The task: Set down each record exactly as written.

The data:

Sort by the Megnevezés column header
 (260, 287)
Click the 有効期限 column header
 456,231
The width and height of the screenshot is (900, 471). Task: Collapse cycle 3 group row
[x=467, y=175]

Task answer:
Sort by the Megnevezés column header
 (260, 287)
Click the 有効期限 column header
 456,231
The width and height of the screenshot is (900, 471). Task: Collapse cycle 3 group row
[x=467, y=175]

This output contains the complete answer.